> _Exercices_:
a: Relevez dans la critique des Garçons Sauvages tous les traits attribués aux cinq jeunes que suit le début du film.
b: Rédigez la suite de la critique des Garçons Sauvages à partir de sa dernière phrase.

> _Critique_:

◆ ◆ ◆ ◆ ◆

Propos préliminaires : si par un heureux hasard, tu es tombé(e), cher lecteur, chère lectrice, sur cette critique sans t'être au préalable renseigné plus en détail sur ce film, je te conseille d'aller le découvrir tel quel au plus vite (au cinéma si tu en as la chance et l'opportunité) et t'invite bien volontiers à reprendre ta lecture après visionnage, afin d'éviter de te révéler certains éléments de l'intrigue. En espérant que tu apprécieras l'expérience (dans le cas contraire, tu m'en verras désolé) !


Les Garçons Sauvages, film dont j'ai entendu parler par hasard en parcourant mon fil d'actualité Facebook et qui m'avait tout de suite interpellé avec seulement quelques photos, frappe fort. M'interdisant de regarder la bande annonce, je n'avais lu que le synopsis. C'est ainsi que je m'en allais aveuglément vers les salles obscures avec rien d'autre que mon intuition, n'ayant véritablement aucune idée de ce à quoi je m'apprêtais à découvrir.


D'emblée, j'ai été saisi par l'ambiance du film. Le début se veut violent et dérangeant : on y suit cinq gosses de riches, brutaux, portés sur la bouteille et la masturbation et amateurs de Shakespeare, commettre un méfait des plus malaisant (autant dire que le rapprochement avec Orange Mécanique se fait presque naturellement). En guise de punition, ils sont remis au soin d'un marin, appelé le Capitaine, réputé pour savoir comment amadouer et remettre sur le droit chemin les enfants les plus turbulents.

◆ ◆ ◆ ◆ ◆

> _Document source_:

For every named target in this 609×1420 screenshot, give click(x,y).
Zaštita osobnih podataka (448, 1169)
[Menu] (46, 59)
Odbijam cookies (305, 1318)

◆ ◆ ◆ ◆ ◆

> _Corrigés_:
a:
- gosses de riches
- brutaux
- portés sur la bouteille
- portés sur la masturbation
- amateurs de Shakespeare

b:
Après un périple en mer éprouvant, la grande partie de l'action du film a pour scène une île perdue dans le temps des plus étranges où la végétation n'est semblable à aucune autre, à la fois vivante et nourrissante, pourvoyant à tout besoin, quelque soit sa nature. L'exploration de cette abondance de nature et de plantes est rendue immersive par un esthétisme d'une simplicité déconcertante, accompagnée d'une ambiance sonore tantôt électro, tantôt bestiale et sauvage. La réalisation est saisissante d'efficacité et contribue à l'étrangeté du film (la couleur surgit à l'écran de manière ponctuée et dénote avec le noir et blanc stylisé), tout en n'hésitant pas à faire moult références au cinéma, à la littérature et à la peinture, et en mettant en scène une brochette d'acteurs impeccables. N'ayant même pas jeter un coup d'œil au casting avant de découvrir le film, j'étais persuadé que les cinq personnages principaux étaient interprétés par des acteurs (prometteurs) : quelle fut ma surprise quand mon acolyte m'a dit à la fin du film que, depuis le départ, il s'agissait d'actrices ! Le doute m'avait saisi après la transformation des garçons en filles mais je n'en avais pas le cœur net, n'écartant pas la possibilité d'un montage en post-production. J'ai aussi beaucoup apprécié Elina Löwensohn, qui ressemble de manière assez troublante à Tilda Swinton et qui campe un personnage énigmatique et charismatique, Séverine. À son sujet, le réalisateur, Bertrand Mandico (qui a un petit côté loufoque à la Tim Burton) explique que cette dernière devient le nouveau modèle de la bande, remplaçant leur amis imaginaire, Trevor, l'instigateur de leurs plus noirs méfaits qui prend la forme d'un crâne serti de rubis et de bijoux, apparaissant à plusieurs reprises, donnant ainsi une dimension supplémentaire au personnage et permettant, par la même occasion, de rapprocher ces plans de Trevor et de Séverine.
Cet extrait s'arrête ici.